_EXERCISE AIM_:
All entries below are to be reproduced precisely as they stand, without the pictures.

─── AVAILABLE DATA ───

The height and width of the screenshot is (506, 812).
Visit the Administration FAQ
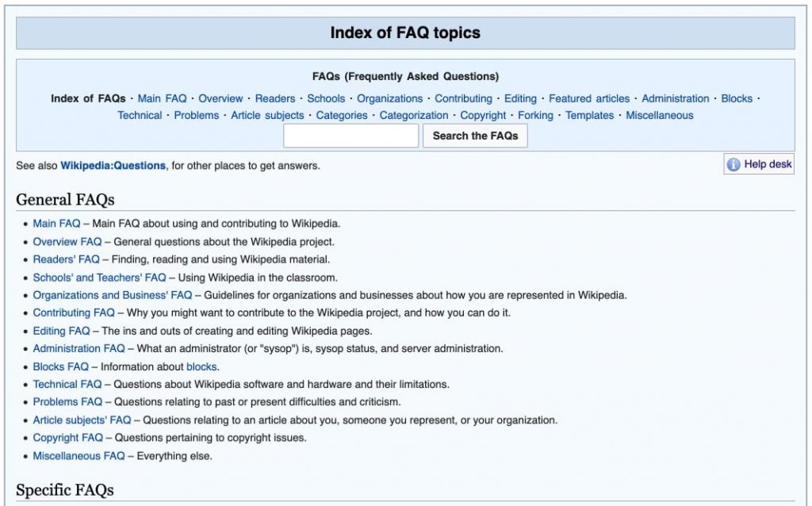coord(79,348)
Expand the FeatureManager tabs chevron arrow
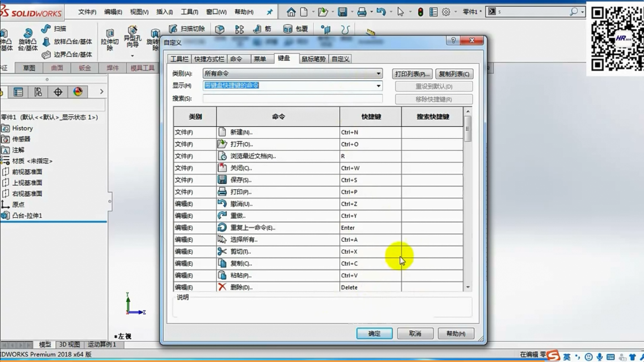Image resolution: width=644 pixels, height=362 pixels. click(x=101, y=92)
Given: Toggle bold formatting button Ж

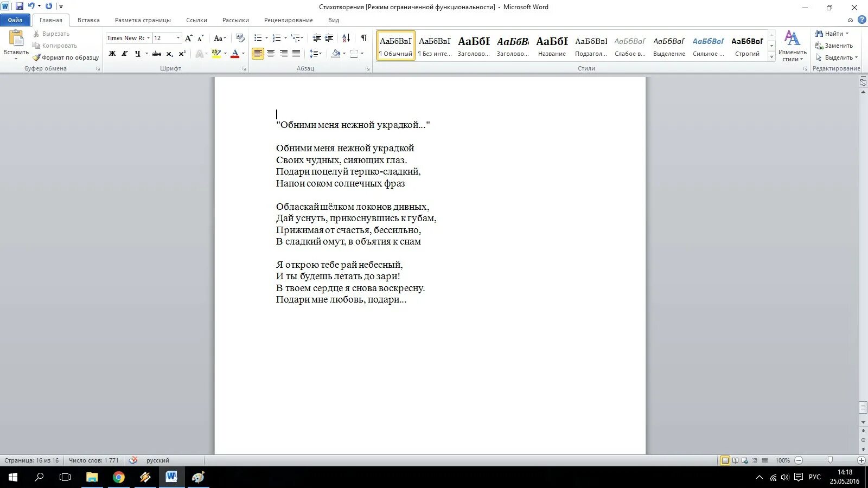Looking at the screenshot, I should click(112, 54).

───

_SOLUTION TO THIS EXERCISE_:
The height and width of the screenshot is (506, 812).
Visit the Administration FAQ
coord(79,348)
Expand the FeatureManager tabs chevron arrow
Image resolution: width=644 pixels, height=362 pixels. click(x=101, y=92)
Given: Toggle bold formatting button Ж

Looking at the screenshot, I should click(112, 54).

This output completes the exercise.